EXERCISE DIRECTIONS: Return the lines of the data below, from the one containing "Image resolution: width=627" through the very last, exactly and with both ends included; no pictures.

*** DATA FOR THE TASK Section Begins ***

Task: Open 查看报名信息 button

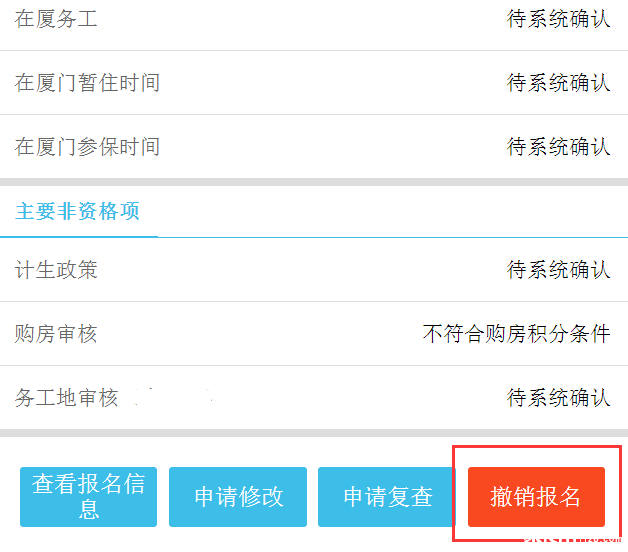Action: point(89,497)
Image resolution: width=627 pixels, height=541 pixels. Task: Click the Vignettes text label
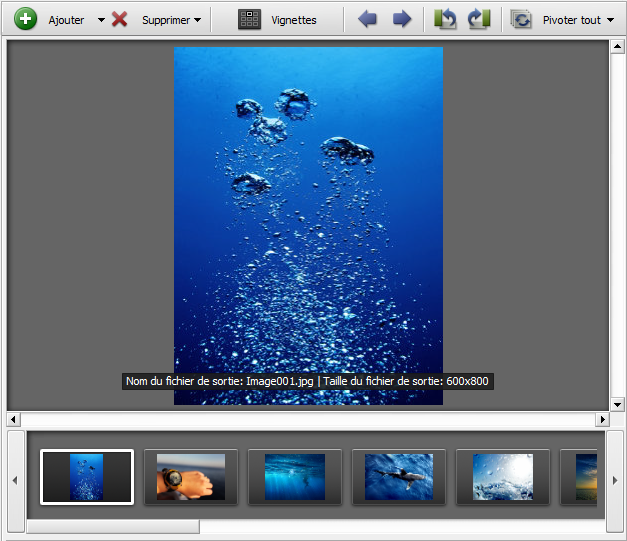(x=294, y=20)
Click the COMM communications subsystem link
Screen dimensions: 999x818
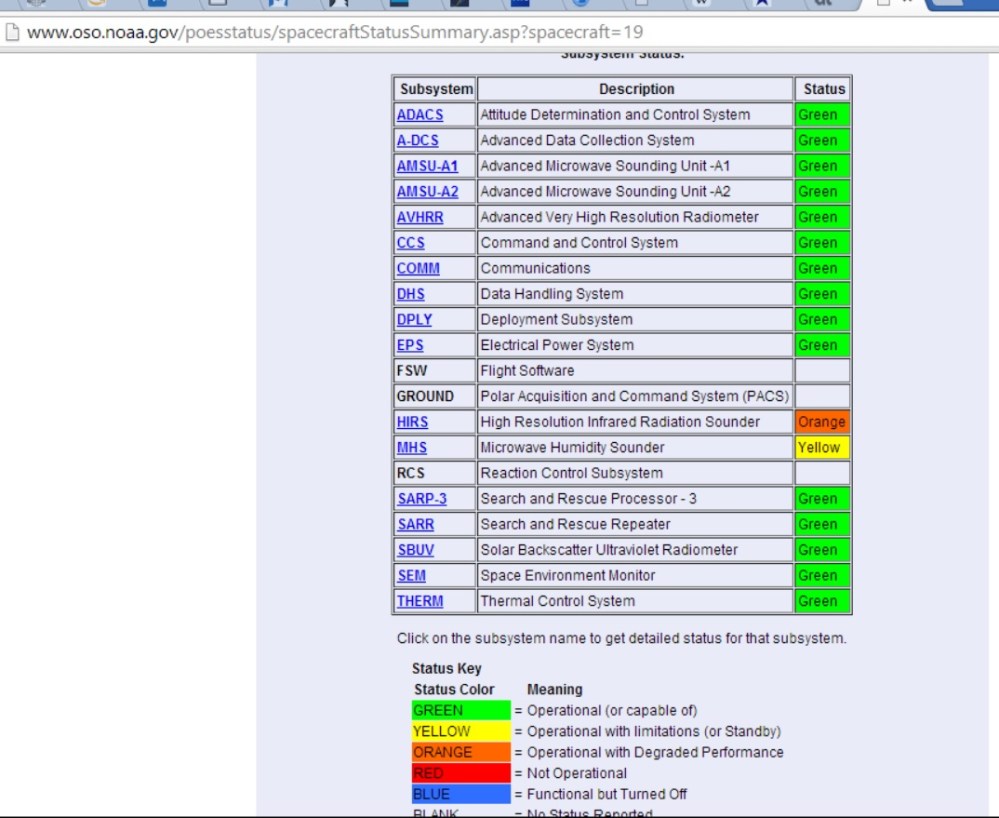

*** DATA FOR THE TASK Section Ends ***

ANSWER:
Image resolution: width=627 pixels, height=541 pixels. Task: Click the Vignettes text label
(x=294, y=20)
Click the COMM communications subsystem link
Screen dimensions: 999x818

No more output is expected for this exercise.